As exigências da ANVISA obriga que as informações relevantes estejam agrupadas imediatamente após ou abaixo da lista de ingredientes, com caracteres legíveis, em caixa alta, negrito, cor constrastante ao fundo do rórulo e altura mínima de 2mm e nunca inferior à altura de letra utilizada na lista de ingredientes.

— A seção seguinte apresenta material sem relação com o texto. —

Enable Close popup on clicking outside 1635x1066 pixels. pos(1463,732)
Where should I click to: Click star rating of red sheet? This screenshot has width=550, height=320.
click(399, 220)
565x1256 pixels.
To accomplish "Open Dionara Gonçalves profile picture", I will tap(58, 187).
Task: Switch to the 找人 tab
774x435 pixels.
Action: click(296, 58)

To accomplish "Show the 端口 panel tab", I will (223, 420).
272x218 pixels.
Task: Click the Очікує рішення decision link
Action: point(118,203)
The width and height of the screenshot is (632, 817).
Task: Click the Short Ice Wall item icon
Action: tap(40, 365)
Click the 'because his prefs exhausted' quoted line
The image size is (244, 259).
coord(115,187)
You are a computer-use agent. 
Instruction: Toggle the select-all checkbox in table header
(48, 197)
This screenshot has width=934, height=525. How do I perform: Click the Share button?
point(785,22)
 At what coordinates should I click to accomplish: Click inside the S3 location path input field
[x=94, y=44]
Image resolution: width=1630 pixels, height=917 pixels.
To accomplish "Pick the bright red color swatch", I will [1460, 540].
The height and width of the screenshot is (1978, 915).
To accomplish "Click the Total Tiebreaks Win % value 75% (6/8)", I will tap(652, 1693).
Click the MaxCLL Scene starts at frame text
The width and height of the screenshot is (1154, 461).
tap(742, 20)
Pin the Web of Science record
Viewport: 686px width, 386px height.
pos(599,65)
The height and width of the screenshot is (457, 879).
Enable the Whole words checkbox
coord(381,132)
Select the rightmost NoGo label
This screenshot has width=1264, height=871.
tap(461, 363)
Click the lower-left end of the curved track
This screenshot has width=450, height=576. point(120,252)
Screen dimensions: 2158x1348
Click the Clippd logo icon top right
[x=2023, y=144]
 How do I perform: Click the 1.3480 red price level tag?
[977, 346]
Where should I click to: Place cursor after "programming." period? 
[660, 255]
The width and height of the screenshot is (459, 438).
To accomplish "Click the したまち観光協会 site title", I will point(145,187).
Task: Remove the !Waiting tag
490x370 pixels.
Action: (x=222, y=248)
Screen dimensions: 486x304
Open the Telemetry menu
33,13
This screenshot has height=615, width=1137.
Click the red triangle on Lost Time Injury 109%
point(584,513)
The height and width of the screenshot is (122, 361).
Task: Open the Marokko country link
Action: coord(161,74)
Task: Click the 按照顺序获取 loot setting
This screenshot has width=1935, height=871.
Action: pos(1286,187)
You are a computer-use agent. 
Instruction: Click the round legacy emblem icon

Os principais produtos alergênicos e que, portanto, devem ser obrigatoriamente declarados no rótulo são: TRIGO, CENTEIO, CEVADA, AVEIA E SUAS ESTIRPES HIBRIDIZADAS; CRUSTÁCEOS; OVOS; PEIXES; AMENDOIM; SOJA; LEITE DE TODAS AS ESPÉCIES DE MAMÍFEROS; AMÊNDOA; AVELÃ; CASTANHA-DE-CAJU, CASTANHA-DO-PARÁ E DEMAIS CASTANHAS; MACADÂMIA; NOZES; PECÃS; PISTACHES; PINOLI; LÁTEX NATURAL.
Esta norma não é facultativa, é uma legislação e deve ser seguida à risca por todos que entra em vigor a partir de 3 de julho de 2016, e quem não cumprir a norma até esta data está sujeito à advertência, interdição ou multa que varia entre R$ 2 mil e R$ 1,5 milhão.